The Act in question was finally passed on 23 March 2019. Rules on ODR certification were recently detailed in a decree published on 27 October 2019. They establish a new voluntary certification scheme for ODR platforms (after discussions, the scheme was kept non-compulsory). ODR platforms wishing to obtain certification must bring evidence that (among other things) they comply with data protection rules and confidentiality, that they operate in an independent and impartial manner, or that the procedures they used are fair and efficient. ODR platforms will be certified by one of the COFRAC-accredited bodies (Comité français d’accréditation). In practice, this means that contrary to what currently exists for the certification of consumer ADR bodies in France for which a single authority is competent (Commission d’Evaluation et de Contrôle de la Médiation de la Consommation) several certification bodies will operate in parallel for ODR platforms (however a certification request can only be directed at one certification body, and not to multiple). Together, certification bodies will be in charge of certifying ODR platforms and will supervise their activities on an on-going basis. Certification is given for three years (renewable). Certified platforms are allowed to display a logo on their websites (practicalities still need to be further detailed by the Ministry of Justice).
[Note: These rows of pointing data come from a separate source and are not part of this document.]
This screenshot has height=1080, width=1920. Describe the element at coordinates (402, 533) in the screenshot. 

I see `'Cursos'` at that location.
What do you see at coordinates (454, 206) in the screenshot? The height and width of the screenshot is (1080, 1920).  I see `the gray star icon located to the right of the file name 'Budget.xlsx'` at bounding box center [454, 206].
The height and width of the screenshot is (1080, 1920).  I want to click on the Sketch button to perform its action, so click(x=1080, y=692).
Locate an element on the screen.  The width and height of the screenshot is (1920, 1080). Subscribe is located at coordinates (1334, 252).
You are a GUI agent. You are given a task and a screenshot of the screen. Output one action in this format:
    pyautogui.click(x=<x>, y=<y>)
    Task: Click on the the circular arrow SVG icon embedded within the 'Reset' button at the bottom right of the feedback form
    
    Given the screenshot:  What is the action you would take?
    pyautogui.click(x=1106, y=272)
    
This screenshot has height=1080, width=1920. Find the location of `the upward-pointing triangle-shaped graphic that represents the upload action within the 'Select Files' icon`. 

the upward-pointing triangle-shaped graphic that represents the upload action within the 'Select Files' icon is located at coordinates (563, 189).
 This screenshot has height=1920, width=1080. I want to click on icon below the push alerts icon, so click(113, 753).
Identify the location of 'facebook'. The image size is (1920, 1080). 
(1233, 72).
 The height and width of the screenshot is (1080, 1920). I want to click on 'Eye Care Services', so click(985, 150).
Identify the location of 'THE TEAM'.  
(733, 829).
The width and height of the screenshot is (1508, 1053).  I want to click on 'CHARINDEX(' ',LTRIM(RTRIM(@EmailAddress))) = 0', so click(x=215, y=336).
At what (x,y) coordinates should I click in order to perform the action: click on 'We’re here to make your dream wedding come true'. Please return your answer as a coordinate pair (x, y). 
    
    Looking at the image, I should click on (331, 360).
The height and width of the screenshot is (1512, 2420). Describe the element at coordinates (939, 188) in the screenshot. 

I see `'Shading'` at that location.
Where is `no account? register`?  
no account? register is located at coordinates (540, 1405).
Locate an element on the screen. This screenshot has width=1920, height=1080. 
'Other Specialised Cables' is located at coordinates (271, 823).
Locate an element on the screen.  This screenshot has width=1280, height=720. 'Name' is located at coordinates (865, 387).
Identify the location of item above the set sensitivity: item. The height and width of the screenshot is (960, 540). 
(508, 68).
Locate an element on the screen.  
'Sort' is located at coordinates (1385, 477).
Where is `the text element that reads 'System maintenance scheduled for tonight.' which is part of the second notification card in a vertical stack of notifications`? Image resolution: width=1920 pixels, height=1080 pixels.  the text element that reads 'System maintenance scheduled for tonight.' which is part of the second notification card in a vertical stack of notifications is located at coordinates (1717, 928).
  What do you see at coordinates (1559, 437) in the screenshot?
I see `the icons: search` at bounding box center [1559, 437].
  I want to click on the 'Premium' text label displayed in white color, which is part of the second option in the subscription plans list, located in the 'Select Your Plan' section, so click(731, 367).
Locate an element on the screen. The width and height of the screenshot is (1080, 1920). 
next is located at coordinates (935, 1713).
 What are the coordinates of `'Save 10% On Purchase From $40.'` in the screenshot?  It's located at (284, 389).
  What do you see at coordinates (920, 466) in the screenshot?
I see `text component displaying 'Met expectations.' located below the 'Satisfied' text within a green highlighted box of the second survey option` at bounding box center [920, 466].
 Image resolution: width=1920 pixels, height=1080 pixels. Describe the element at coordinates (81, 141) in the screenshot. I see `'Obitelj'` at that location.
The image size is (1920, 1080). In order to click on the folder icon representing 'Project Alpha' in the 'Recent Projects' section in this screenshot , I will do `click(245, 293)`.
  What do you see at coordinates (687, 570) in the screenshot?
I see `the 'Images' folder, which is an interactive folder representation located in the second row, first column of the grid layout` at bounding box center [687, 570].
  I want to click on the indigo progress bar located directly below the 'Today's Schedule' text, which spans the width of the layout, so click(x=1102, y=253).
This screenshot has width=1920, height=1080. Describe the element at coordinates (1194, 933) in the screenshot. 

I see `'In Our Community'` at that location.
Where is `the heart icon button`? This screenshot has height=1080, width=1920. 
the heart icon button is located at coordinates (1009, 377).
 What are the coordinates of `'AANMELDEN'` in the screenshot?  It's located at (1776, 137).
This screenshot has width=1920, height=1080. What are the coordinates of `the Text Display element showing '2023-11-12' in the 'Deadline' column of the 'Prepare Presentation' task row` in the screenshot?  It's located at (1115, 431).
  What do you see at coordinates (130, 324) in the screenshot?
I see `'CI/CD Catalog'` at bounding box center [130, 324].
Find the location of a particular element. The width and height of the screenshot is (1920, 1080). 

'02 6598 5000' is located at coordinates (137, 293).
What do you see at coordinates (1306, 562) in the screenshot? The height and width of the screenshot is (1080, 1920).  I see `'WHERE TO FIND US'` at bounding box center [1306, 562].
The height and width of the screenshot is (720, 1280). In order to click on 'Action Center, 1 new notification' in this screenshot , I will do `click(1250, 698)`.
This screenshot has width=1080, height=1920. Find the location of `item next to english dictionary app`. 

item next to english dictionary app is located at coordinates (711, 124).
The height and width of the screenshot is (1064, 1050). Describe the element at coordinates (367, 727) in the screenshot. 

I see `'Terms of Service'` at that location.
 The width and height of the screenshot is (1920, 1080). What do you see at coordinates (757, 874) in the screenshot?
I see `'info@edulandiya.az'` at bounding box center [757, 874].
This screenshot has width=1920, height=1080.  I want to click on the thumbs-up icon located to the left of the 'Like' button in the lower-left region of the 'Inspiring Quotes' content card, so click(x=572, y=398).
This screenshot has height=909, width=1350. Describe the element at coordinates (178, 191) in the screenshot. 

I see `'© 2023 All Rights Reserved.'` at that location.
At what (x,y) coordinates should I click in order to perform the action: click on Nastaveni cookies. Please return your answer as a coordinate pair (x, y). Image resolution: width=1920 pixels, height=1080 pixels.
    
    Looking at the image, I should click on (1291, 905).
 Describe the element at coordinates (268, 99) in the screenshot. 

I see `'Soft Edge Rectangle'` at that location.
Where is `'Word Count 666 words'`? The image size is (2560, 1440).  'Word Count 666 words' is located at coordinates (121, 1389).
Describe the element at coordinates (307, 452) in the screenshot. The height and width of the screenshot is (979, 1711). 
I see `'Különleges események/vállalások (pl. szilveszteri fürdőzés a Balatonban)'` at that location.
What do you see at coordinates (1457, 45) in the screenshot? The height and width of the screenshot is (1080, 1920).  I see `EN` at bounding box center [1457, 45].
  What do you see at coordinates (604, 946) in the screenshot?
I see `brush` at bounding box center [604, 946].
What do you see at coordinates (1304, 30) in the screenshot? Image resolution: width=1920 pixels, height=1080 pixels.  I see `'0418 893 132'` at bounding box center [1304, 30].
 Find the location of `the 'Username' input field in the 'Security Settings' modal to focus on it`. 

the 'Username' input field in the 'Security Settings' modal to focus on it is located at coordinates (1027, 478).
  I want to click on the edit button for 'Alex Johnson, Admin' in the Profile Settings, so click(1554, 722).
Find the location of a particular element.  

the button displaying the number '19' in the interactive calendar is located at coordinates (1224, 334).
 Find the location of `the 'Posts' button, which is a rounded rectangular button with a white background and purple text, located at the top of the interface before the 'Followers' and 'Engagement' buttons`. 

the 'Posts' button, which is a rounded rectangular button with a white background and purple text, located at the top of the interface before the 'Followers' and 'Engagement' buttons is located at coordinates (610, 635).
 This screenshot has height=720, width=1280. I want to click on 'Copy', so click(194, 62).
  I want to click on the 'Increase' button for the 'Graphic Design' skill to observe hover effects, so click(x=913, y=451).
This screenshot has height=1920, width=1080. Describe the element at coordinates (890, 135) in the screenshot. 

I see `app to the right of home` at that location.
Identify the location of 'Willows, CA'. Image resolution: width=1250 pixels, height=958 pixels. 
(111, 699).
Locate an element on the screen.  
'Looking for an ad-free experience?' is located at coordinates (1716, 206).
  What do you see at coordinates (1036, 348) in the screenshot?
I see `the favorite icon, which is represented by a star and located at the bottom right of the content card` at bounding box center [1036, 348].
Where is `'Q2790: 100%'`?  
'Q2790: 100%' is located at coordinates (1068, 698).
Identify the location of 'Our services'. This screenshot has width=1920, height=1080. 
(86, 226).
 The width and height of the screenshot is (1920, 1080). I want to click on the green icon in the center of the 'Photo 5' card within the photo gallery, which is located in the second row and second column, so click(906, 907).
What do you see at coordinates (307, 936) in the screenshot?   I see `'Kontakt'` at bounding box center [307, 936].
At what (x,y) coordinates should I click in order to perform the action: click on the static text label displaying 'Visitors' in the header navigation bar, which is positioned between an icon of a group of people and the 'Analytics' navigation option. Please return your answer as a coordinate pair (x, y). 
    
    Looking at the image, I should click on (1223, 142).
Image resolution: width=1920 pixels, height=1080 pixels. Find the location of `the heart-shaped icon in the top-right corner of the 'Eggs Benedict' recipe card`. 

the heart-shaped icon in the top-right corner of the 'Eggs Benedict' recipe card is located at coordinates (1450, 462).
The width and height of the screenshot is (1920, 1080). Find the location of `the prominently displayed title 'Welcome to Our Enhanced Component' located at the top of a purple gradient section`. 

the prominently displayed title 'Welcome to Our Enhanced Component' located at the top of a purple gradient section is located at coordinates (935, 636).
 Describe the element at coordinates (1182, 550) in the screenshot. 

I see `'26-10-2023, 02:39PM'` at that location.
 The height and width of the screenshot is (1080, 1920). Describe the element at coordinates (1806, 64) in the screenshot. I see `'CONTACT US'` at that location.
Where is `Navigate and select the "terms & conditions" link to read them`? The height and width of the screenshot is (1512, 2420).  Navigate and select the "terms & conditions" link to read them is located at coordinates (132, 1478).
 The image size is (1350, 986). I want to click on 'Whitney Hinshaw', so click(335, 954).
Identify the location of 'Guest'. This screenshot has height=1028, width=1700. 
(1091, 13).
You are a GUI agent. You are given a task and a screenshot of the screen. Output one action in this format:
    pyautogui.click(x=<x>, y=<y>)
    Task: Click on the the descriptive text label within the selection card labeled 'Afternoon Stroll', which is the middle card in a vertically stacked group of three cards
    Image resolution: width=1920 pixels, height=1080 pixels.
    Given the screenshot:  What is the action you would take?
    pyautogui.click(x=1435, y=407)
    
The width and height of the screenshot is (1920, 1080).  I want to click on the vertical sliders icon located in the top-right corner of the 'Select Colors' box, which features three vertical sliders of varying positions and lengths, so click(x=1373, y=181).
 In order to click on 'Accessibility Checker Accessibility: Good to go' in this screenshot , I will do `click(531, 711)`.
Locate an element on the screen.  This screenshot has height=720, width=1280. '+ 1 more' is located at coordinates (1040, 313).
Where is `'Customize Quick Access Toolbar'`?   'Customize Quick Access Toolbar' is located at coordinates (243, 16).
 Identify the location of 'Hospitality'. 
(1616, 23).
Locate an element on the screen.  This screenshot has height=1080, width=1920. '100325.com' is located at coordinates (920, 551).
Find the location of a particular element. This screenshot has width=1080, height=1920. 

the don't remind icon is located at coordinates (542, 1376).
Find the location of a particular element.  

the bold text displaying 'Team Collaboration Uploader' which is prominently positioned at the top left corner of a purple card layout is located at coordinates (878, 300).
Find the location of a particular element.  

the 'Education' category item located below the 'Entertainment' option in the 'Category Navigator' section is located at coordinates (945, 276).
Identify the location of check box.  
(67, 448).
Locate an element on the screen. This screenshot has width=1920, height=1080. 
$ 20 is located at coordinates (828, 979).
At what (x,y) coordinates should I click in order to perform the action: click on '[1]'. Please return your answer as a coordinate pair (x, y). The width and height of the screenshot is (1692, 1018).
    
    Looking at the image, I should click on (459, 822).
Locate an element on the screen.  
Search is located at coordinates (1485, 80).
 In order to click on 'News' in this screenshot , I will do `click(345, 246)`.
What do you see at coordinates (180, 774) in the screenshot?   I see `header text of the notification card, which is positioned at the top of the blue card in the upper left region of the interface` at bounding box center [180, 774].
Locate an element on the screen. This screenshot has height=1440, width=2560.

Accredited bodies will have to submit annual reports to the Ministry of Justice in which they will have to specify the number of certifications granted (or withdrew), their surveillance activities, and the systemic problems they faced or identified. The updated list of ODR platforms complying with the certification criteria will be available on the website www.justice.fr.
The future will tell whether ODR platforms are incentivized to seek certification (as it is expected today) or whether they will prefer to keep their regulatory freedom instead. More generally, one will see whether this step can indeed foster trust and ensure high-quality services within the emerging ODR market.